Suiting the action to the word, she moved one or two of the upper mats more to her liking, and then stretched her lithe young frame luxuriously on the improvised couch. In a moment she was on her feet again, staring in dismay at her hastily vacated nest, while every nerve in her body tingled with apprehension.

Something had moved—"squirmed," she called it afterwards—beneath the mats. Something soft and yielding, horribly suggestive of a human body discomfited by her weight.

But there was no further movement. Relieved of its incubus, the thing that had wriggled its dumb protest had reverted to its previous quiescence, and was as uncannily still as it had been all the time she had been in the grotto. Enid felt that she must do one of two things—either scream at the top of her voice, or fathom the mystery of what, or who, it was that lay concealed.

She was no screamer, so screwing up her lips tightly she chose the second course. A few vigorous tugs sent the mats flying hither and thither, and disclosed a man lying prone upon his face on the wooden seat, flattened out like a gigantic lizard. Enid shrank back a little as the figure rose slowly, uncoiling its cramped limbs and peering and blinking up at her. Intuitively she recoiled further still when she saw the ferocity in the haggard eyes.

But even as she looked the fierceness died out, giving place to an expression of patient sadness. The man, who was clad in a cotton blouse and blue jean trousers, made a half-respectful, half-deprecating gesture.

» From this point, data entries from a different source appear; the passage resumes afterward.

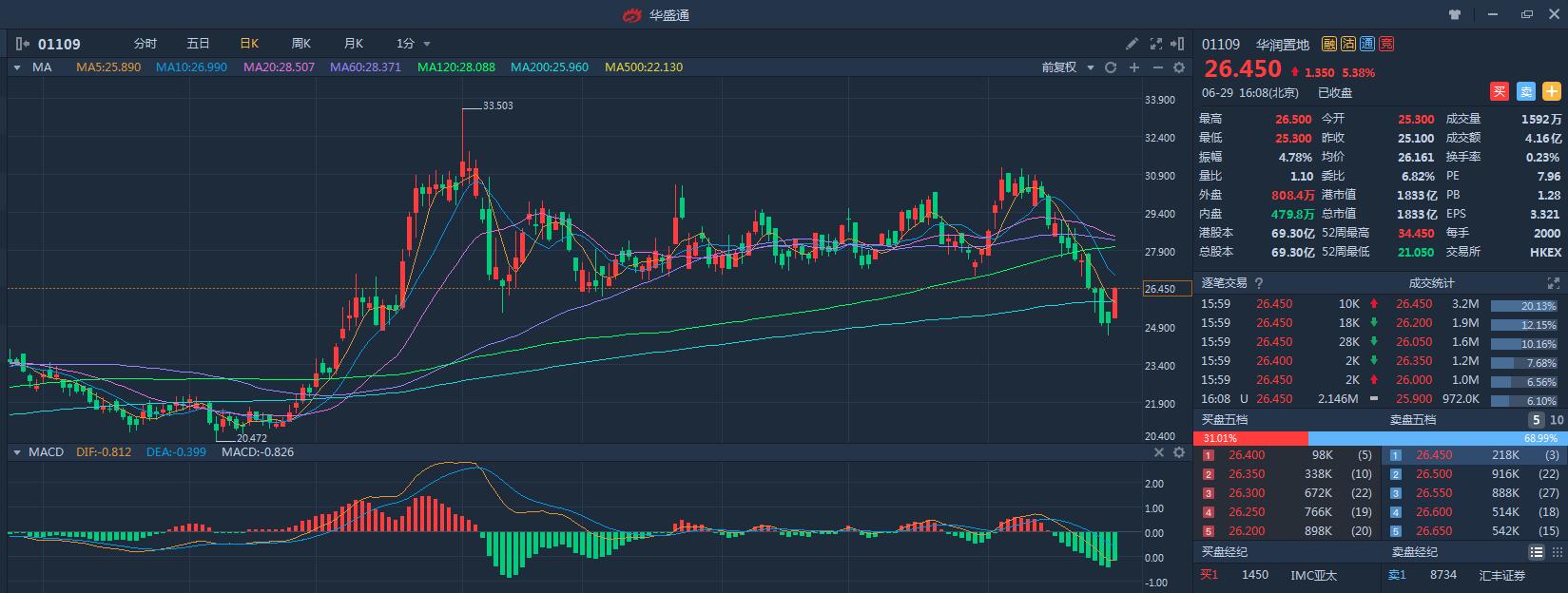
Task: Close the MACD indicator panel
Action: pos(1159,452)

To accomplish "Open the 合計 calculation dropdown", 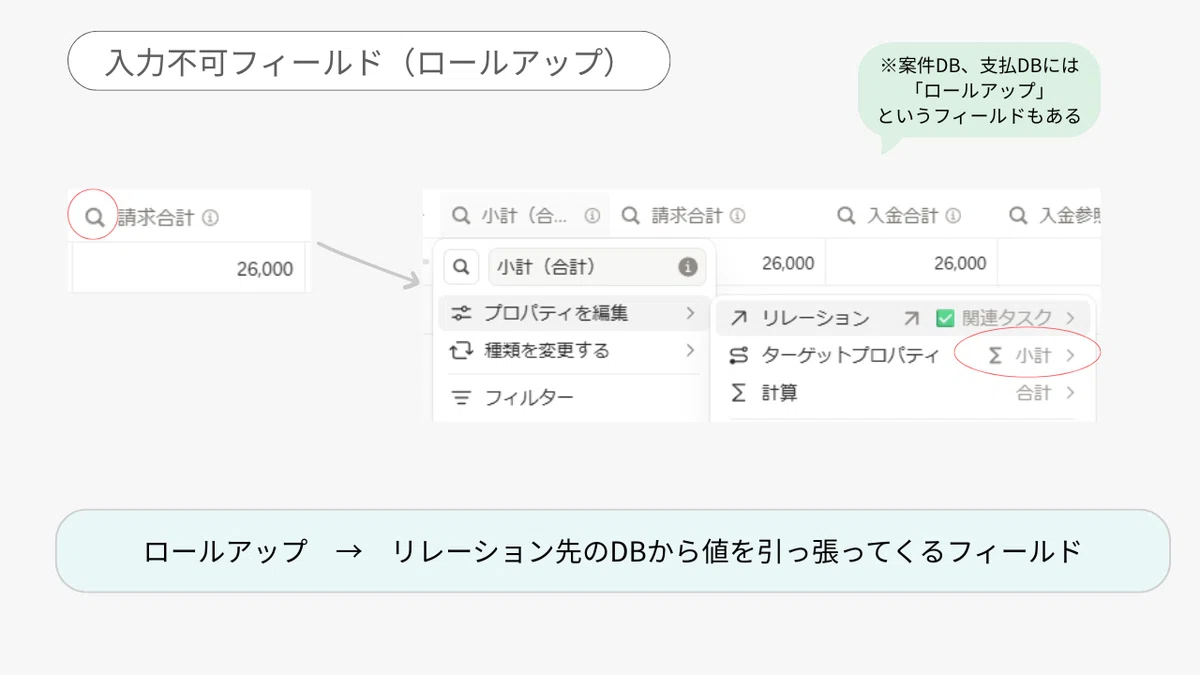I will 1046,393.
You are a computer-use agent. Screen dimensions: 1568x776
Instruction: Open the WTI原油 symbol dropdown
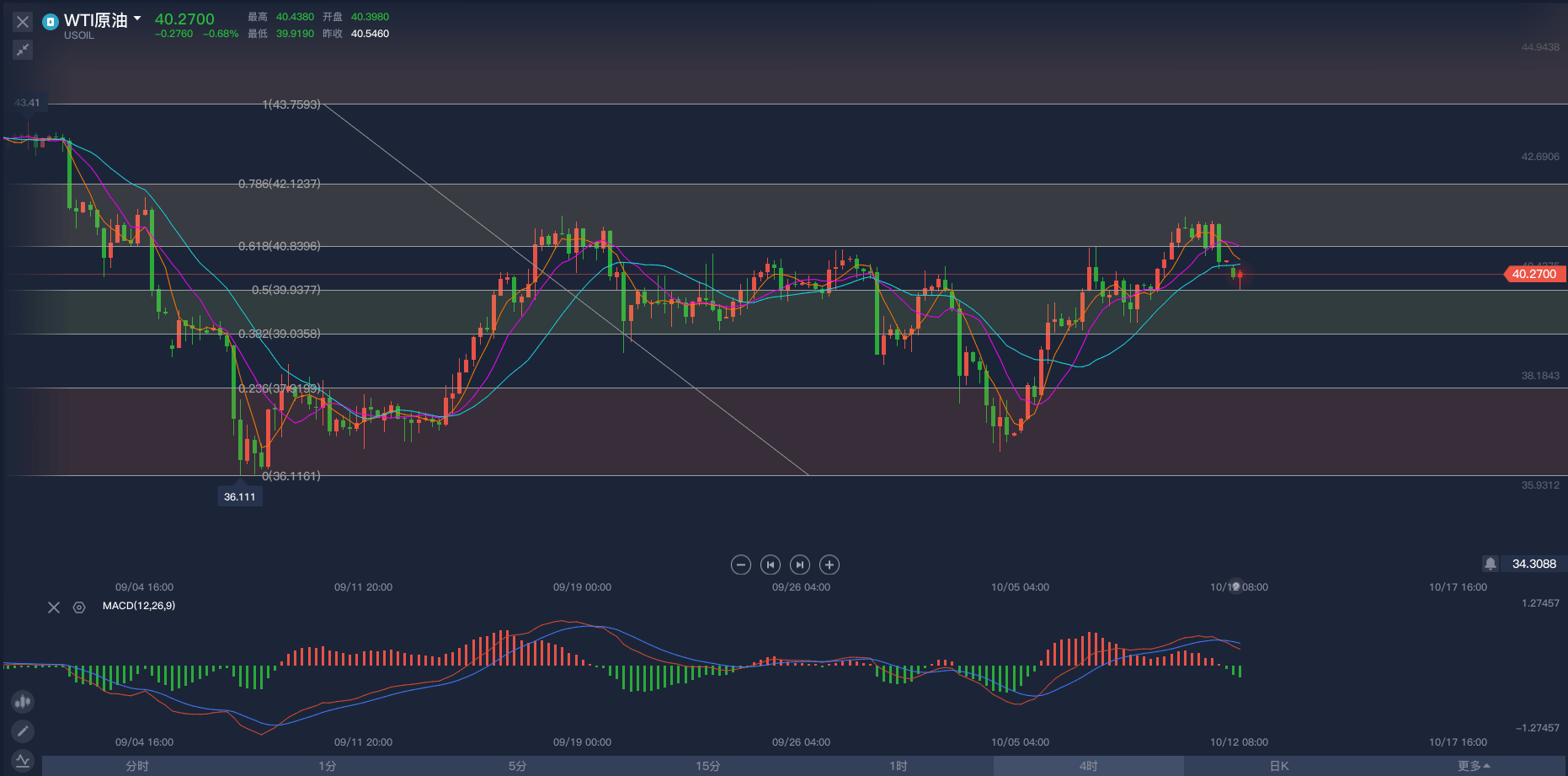click(x=137, y=19)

"Ah, so it is not Louise," he said gently in French. "So much the better for the traitress, and for me, perhaps." Then he added in broken English, "Ma'amselle must not be frighted. I do her no harm. I only poor sailor man from onion ship, come in naice cool place for rest."

On the instant Enid's self-possession returned to her. She remembered what her father had said to Reggie Beauchamp—that the clue to the murder of Levison was probably connected with a French lugger engaged in the onion trade, at present lying at Exmouth. It was on the cards that her adventure was not to turn out so fruitless as she had feared. But the man would require careful handling, for she did not lose sight of the fact that she might be in the presence of a murderer. And she was handicapped by not knowing what were the relations between Travers Nugent and this foreigner.

In coming to a conclusion on the latter point, her inherited powers of deduction came to her aid. She shrewdly reasoned that if the man were well disposed towards the owner of The Hut, he would hardly be lurking in the grounds, hidden under a pile of matting.

"I was not frightened—only startled," she replied pleasantly. "You see I am an intruder here, just as much as I expect you are yourself. I am afraid it will be as awkward for you as for me—my getting myself locked in by that horrid creature."

Pierre Legros laughed grimly. "It no matter to me, so long as the right person come to unlock the door," he said.